> _What to work on_
A word-for-word copy of the records below is needed, without the images.

> _Listed records_

::::::

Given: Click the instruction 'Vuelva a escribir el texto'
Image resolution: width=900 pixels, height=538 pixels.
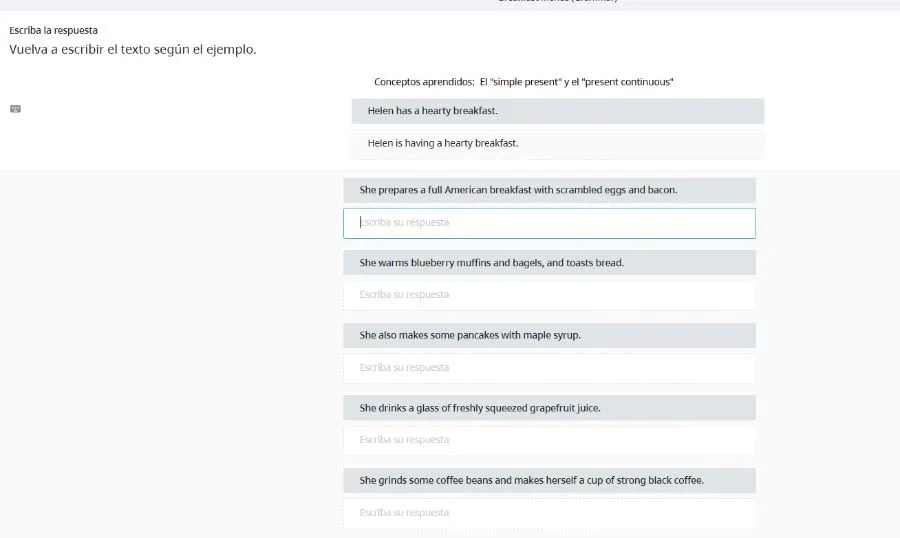Looking at the screenshot, I should pos(133,49).
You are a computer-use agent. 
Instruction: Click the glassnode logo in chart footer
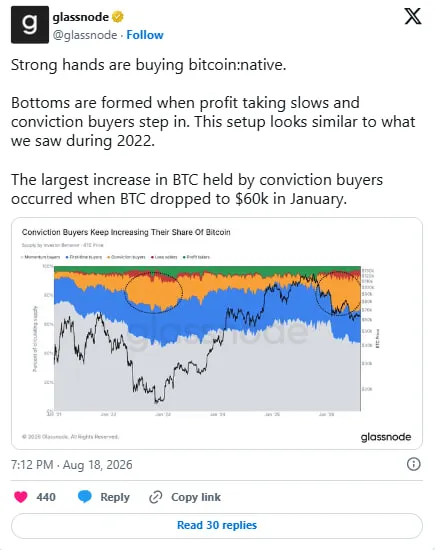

::::::

> _Solution for this exercise_
Given: Click the instruction 'Vuelva a escribir el texto'
Image resolution: width=900 pixels, height=538 pixels.
Looking at the screenshot, I should pos(133,49).
You are a computer-use agent. 
Instruction: Click the glassnode logo in chart footer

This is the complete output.